» **Request**
Answer these questions from the passage on Fred J. Cook:
1. What disaster did Cook cover live, and in what year?
2. What was the title of Cook's first book?
3. Which prosecutor said in the first trial, "If you don't believe Whittaker Chambers, we have no case"?

» **Passage shown**
=-=-=

Fred J. Cook (2000)

Fred J. Cook

Fred J. Cook, first investigative reporter to challenge the Hiss case verdict

Fred J. Cook’s remarkable half-century long career in journalism included live coverage of the Hindenburg disaster in 1937 and the publication of 45 books. After World War II, Cook (1911-2003), who considered himself a conservative, became a prolific investigative reporter known for controversial and hard-hitting exposés of the FBI (The FBI Nobody Knows), McCarthyism (The Nightmare Decade), the CIA, the military-industrial complex, oil companies, and organized crime, among other topics.

Cook’s first book, The Unfinished Story of Alger Hiss (Morrow, 1957), was also one of the first books to challenge Hiss’s conviction. It began as an unwelcome assignment; before looking into the case, Cook had considered Hiss “guilty as hell.” Cook still vividly remembered this state of mind when, at the age of 89, he sat down at his home in Interlaken, New Jersey for a conversation with Jeff Kisseloff.

(Throughout his investigative career, Cook never lost interest in the Hiss case: An excerpt from the article in The Nation that became The Unfinished Story is posted in the Media section of this website, along with two of his follow-up pieces, one from 1962, “The Ghost of a Typewriter,” and a second article from 1980, “Alger Hiss – A Whole New Ball Game.”)

 

Q: So, how did it begin?

A: I had done some reporting on the William Remington case, which was similar to the Hiss case, and Carey had read the articles. One day, I had just gotten back from lunch and was sitting at the rewrite desk when the phone rang. It was Carey. He wanted to know if I would do an article for him on Alger Hiss.

I said. “My God, no, Carey. I think he’s as guilty as hell. I wouldn’t touch it with a ten-foot pole.”

Ten days or so later he called again. “I was wondering if you had any second thoughts about the case.”

“No, I haven’t thought any more about it.”

“OK, I thought I would check.”

Two weeks later, he called a third time. “Look, I have a proposition to make you. I know how you feel about the case, but I’ve talked to a lot of people who I trust. They say if anybody looked hard at the evidence they’d have a different opinion. You’re known as a fact man. Will you do this for me? No obligation. Will you at least look at the facts?”

He had me by the short hairs. How can a journalist who prides himself on being a good fact researcher refuse to even look? So I said, “All right. It won’t change my mind, but I’ll look.”

Of course, as soon as I looked and really dug into it, I began to shake my head and say, “Jesus Christ, what is this?”

Q: What first jumped out at you?

A: Whittaker Chambers. It was the prosecutor, Thomas Murphy, who said in the first trial, “If you don’t believe Whittaker Chambers, we have no case.” Well, here was a guy who committed perjury so many times — admittedly so. I didn’t see how anybody could trust anything he said.

The typing process as he described it didn’t make sense. Why would the Hisses spend all that time typing the documents when they supposedly had a whole system set up to photograph them? It was like that with the whole damn thing. When you looked at the government’s case, it didn’t make any sense down the line, anywhere. One after another as the arguments against Hiss fell apart, I realized I had been brainwashed by my own profession. Until then, I thought that if the story against him was generally accepted, then it had to be true. I should have known better, but I didn’t.

=-=-=

Word and element location records

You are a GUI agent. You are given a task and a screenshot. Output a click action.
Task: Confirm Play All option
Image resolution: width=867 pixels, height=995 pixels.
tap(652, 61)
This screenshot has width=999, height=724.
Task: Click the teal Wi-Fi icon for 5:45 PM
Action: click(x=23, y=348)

=-=-=

» **Final result**
1. The Hindenburg disaster, in 1937.
2. The Unfinished Story of Alger Hiss.
3. Thomas Murphy.